アポロ8号が撮影した「史上最も影響力を持った写真」と世界初の偉業

サイエンス365days

"サイエンス365days" は、あの科学者が生まれた、あの現象が発見された、など科学に関する歴史的な出来事を紹介するコーナーです。

「アポロ計画」の重要なステップ

1968年の今日(12月21日)、アメリカ航空宇宙局(National Aeronautics and Space Administration:NASA)が宇宙飛行船「アポロ8号」をフロリダ州のケネディ宇宙センターから打ち上げました。

 

船長のフランク・ボーマン(Frank Borman、1928-)ら3名の宇宙飛行士を乗せたアポロ8号は、打ち上げから69時間15分後のクリスマスイブの日、人類で初めて月周回軌道に乗りました。

月面への着陸を目標とするアポロ計画において、「アポロ8号」の成功は非常の大きな意味を持っていました。月の上空の安定した軌道への到達、着陸候補地5ヵ所の決定、そして月の周回軌道から離脱し地球へ戻ってくるという、その後の計画に必須のプロセスを見事に成功させたのです。
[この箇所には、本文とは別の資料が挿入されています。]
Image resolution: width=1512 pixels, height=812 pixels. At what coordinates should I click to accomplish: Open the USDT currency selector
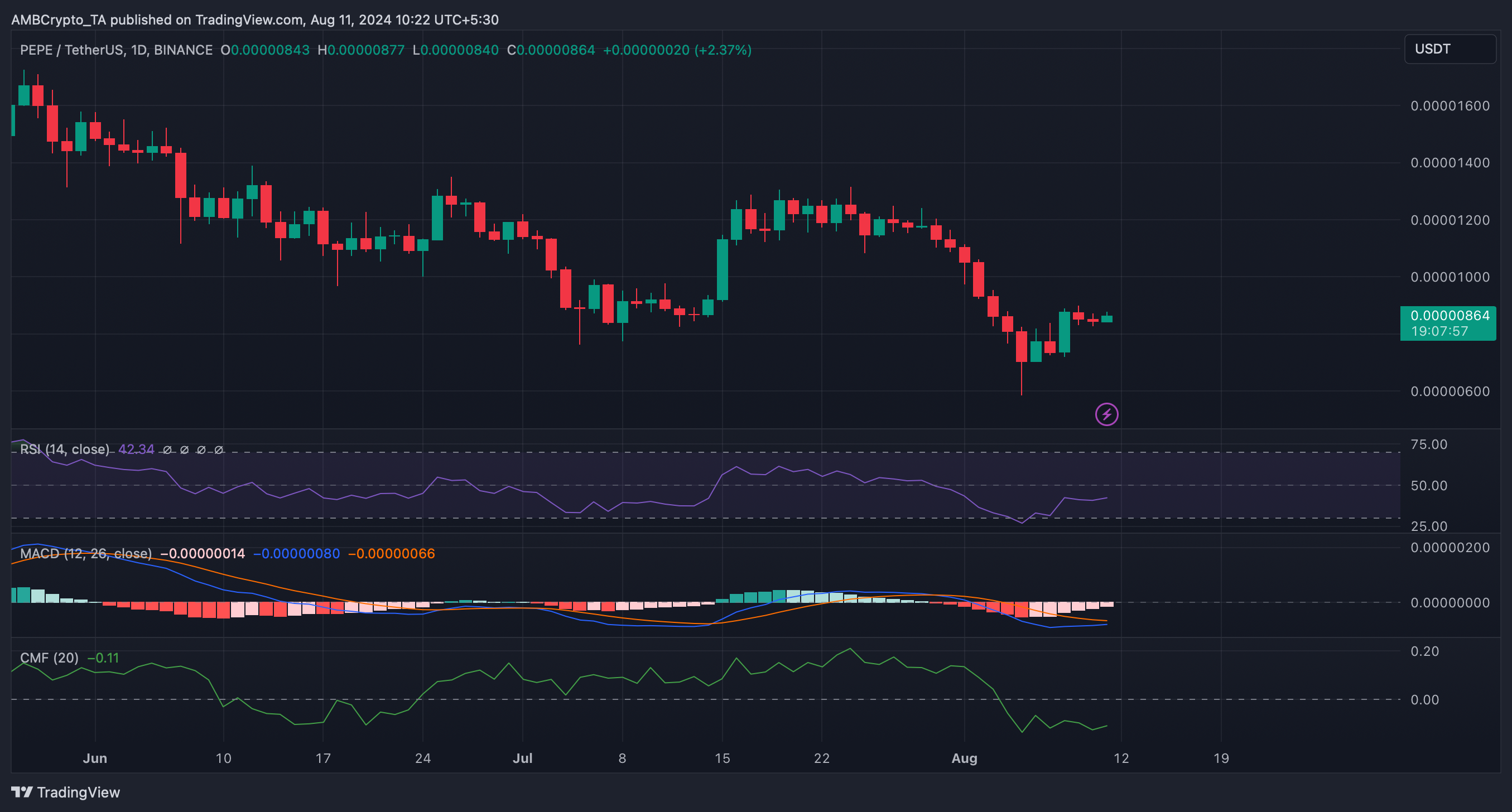tap(1448, 49)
また、搭乗した3名の宇宙飛行士は、月の地表から地球が昇ってくる「地球の出」を初めて目撃することになりました。このとき、ウィリアム・アンダースが撮影した写真は「史上最も影響力を持った写真」とも言われています。

  当時の映像を含む動画

この翌年、アポロ計画はさらに進展していきます。3月にはアポロ9号が、5月には10号が打ち上げられ、月着陸船の性能試験を行ったのち、7月にはアポロ11号が打ち上げられ、月面着陸に成功することになるのです。